Prière sur le campus : le combat silencieux des étudiants musulmans pour la normalité

« Je ne demande pas qu’on m’installe une mosquée sur le campus, je veux juste pouvoir faire ma prière à l’heure sans me cacher comme si je faisais quelque chose de mal », confie Samira, 23 ans, étudiante en master de droit à l’université d’Aix-Marseille. Cette semaine, une vidéo la montrant en train de prier dans un coin discret de la bibliothèque universitaire a circulé sur les réseaux sociaux, déclenchant une nouvelle polémique sur la place de la religion dans l’espace universitaire. Pour l’administration, c’est une simple « anecdote ». Pour Samira et de nombreux autres étudiants musulmans, c’est le symptôme d’un malaise plus profond.

Entre visibilité et discrétion : le dilemme quotidien

« On veut juste vivre notre foi tranquillement », répètent comme un mantra ces étudiants pris entre le respect de leurs obligations religieuses et la volonté de s’intégrer sans heurts dans l’environnement universitaire. À Montpellier, Karim, étudiant en médecine, témoigne : « Avant les partiels, j’ai prié dans un coin de la bibliothèque. Quelqu’un m’a filmé, et soudain je suis devenu un « islamiste ». Je cherchais juste un espace adéquat pour quelques minutes de recueillement ».

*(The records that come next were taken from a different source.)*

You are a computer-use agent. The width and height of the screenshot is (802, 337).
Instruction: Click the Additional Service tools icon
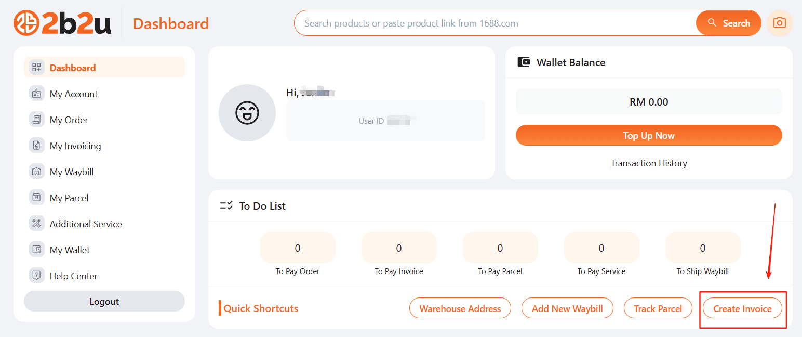pyautogui.click(x=36, y=224)
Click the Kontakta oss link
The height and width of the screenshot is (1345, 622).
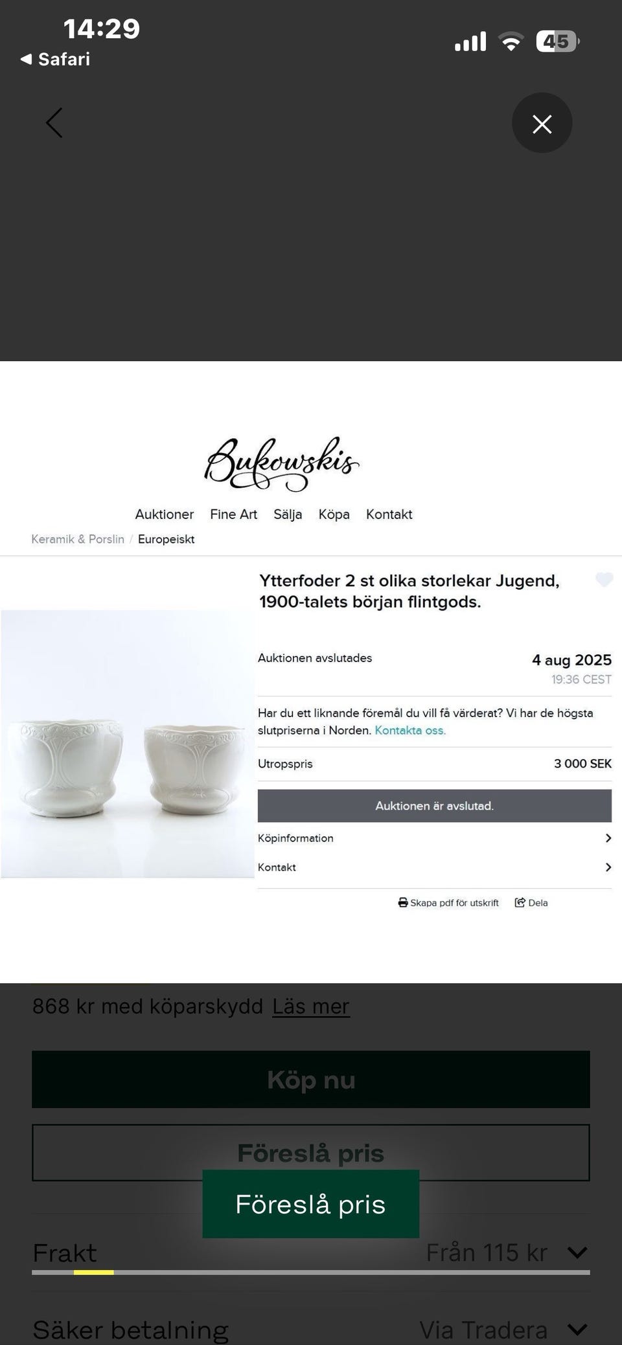(x=410, y=731)
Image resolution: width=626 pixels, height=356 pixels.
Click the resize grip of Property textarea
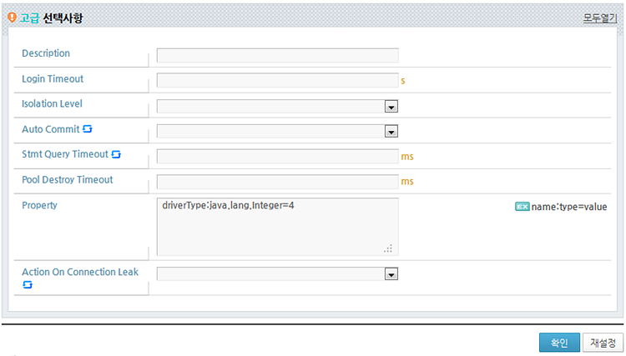click(x=388, y=248)
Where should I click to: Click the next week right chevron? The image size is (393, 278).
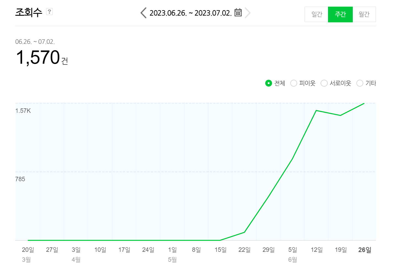[248, 13]
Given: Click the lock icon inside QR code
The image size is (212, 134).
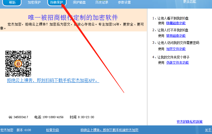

Ces situations ne sont pas isolées. Selon une étude récente sur la spiritualité musulmane, un croyant sur deux privilégie aujourd’hui une foi silencieuse, moins visible, parfois par conviction personnelle mais souvent par nécessité sociale. Les étudiants développent des stratégies d’adaptation : prier dans les escaliers, sous-sols ou parcs à proximité des campus, organiser leur emploi du temps autour des heures de prière, ou simplement reporter leurs obligations religieuses.

Des réalités contrastées selon les origines et les parcours

Le vécu de ces étudiants varie considérablement selon leur parcours personnel et familial. Pour les jeunes issus de familles maghrébines récemment installées en France, la pratique religieuse s’inscrit souvent dans une continuité culturelle forte. D’autres, nés en France de parents ou grands-parents immigrés, vivent leur foi dans une négociation permanente entre tradition et modernité.

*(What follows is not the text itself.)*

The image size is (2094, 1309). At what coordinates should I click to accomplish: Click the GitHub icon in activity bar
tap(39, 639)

« Ma mère porte le hijab dans un rituel quotidien qui reflète toute une histoire familiale. Moi, je dois constamment jongler entre ce que ma famille attend et ce que la société française tolère », explique Nadia, étudiante à Lille. Cette double contrainte crée parfois des tensions intérieures que beaucoup peinent à exprimer.

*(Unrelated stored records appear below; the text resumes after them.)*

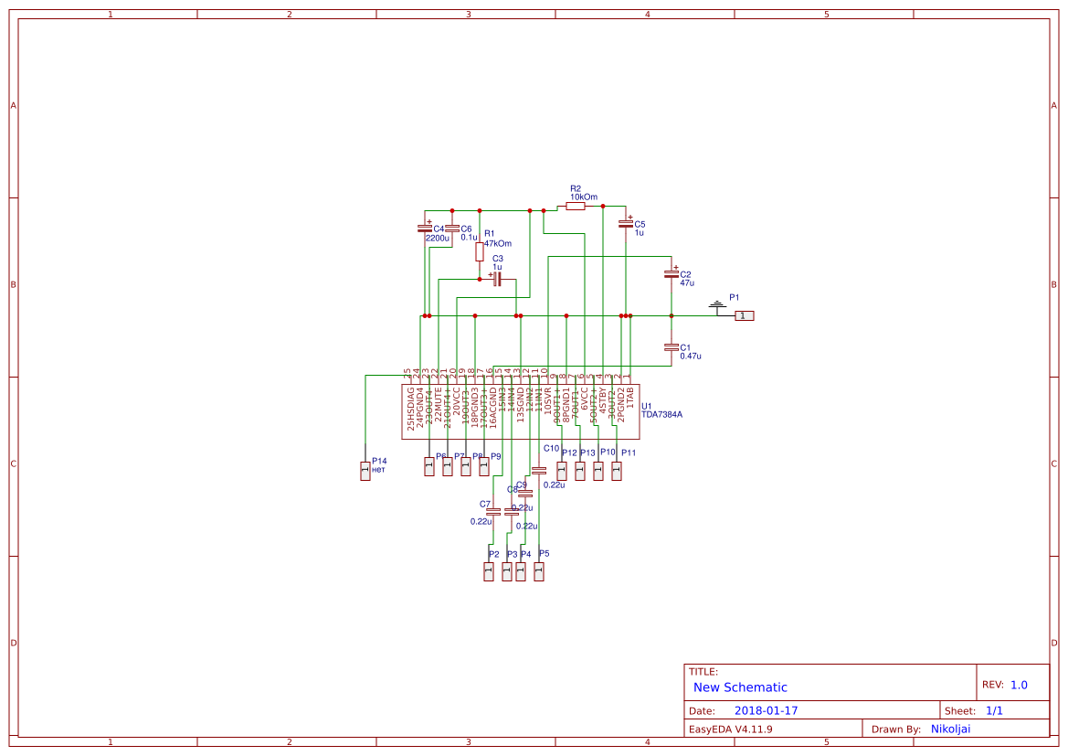The height and width of the screenshot is (756, 1068).
Task: Select capacitor C1 0.47u symbol
Action: coord(671,348)
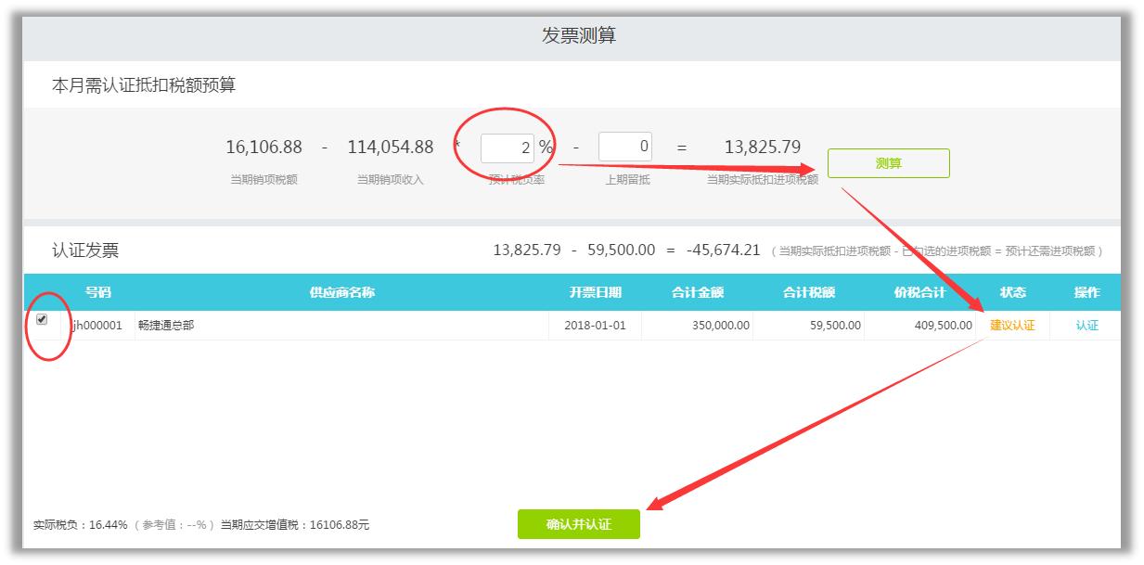The width and height of the screenshot is (1144, 565).
Task: Click the 测算 button to recalculate
Action: [x=887, y=162]
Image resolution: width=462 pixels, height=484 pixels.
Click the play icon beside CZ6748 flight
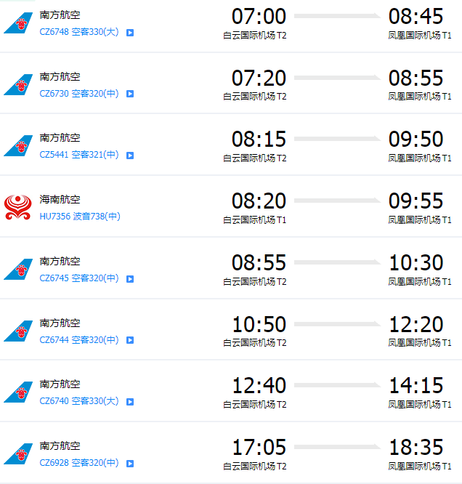click(x=130, y=33)
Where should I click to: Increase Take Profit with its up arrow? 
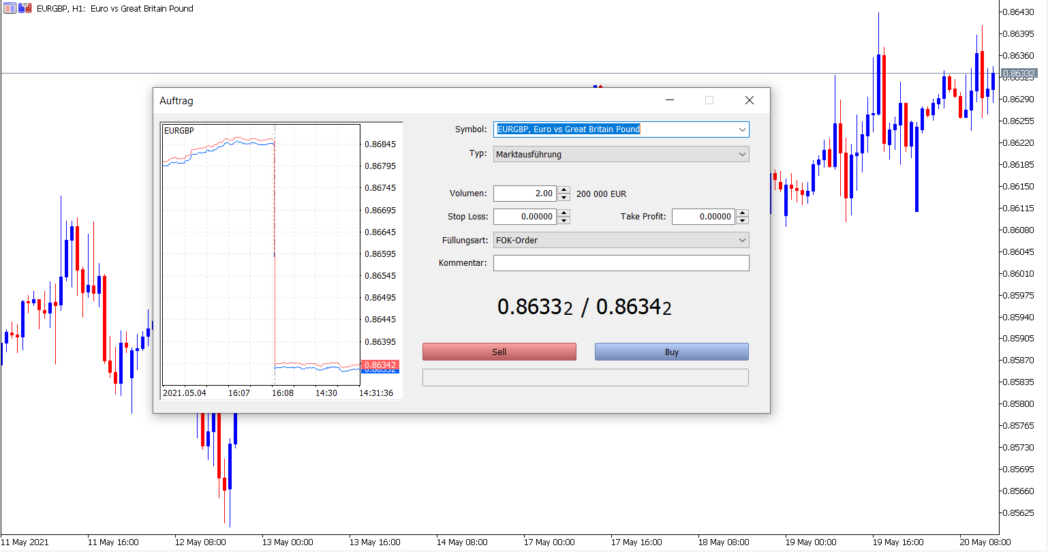(x=743, y=213)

« Ce que nous observons, c’est une génération qui développe une approche plus individualisée de la foi. Ces jeunes ne rejettent pas les fondements de leur religion, mais ils cherchent à l’exprimer d’une façon compatible avec leur citoyenneté française », analyse Farid Abdelkrim, sociologue spécialiste des questions religieuses.

Entre stigmatisation et reconnaissance : un équilibre fragile

Les incidents universitaires révèlent souvent un malaise plus profond. Quand une étudiante se voit refuser un espace pour prier, ce n’est pas seulement une question logistique, mais un message implicite sur la légitimité de sa pratique religieuse dans l’espace public. « J’entends souvent qu’on devrait garder la religion à la maison, mais comment faire quand on a cours toute la journée ? », interroge Hassan, étudiant en informatique à Saint-Denis.

Cette invisibilisation forcée pousse certains à se tourner vers des espaces numériques où ils peuvent exprimer plus librement leur spiritualité. Le phénomène des musulmans qui quittent les réseaux sociaux conventionnels pour se reconnecter à leur spiritualité illustre cette quête d’authenticité, loin des regards jugeants.

Vers une foi apaisée dans l’espace universitaire

Pour ces étudiants, l’aspiration à « vivre leur foi tranquillement » traduit un besoin fondamental de reconnaissance sans stigmatisation. Cette quête s’inscrit dans une évolution plus large de la spiritualité musulmane contemporaine, où la pratique religieuse cherche sa place dans des sociétés sécularisées.

« Je ne veux pas qu’on fasse de ma foi un problème politique », confie Samira en conclusion. « Quand je prie, je cherche la paix intérieure, pas le conflit. Est-ce vraiment trop demander ? »

Le dialogue reste ouvert, mais une chose est certaine : l’avenir de ces jeunes musulmans français se construira dans cette tension créatrice entre fidélité spirituelle et participation pleine à la société. Comme le dit un proverbe arabe : « La patience est la clé du confort ». Pour ces étudiants, le chemin vers une pratique religieuse sereine dans l’espace universitaire ressemble à un long exercice de patience et de persévérance.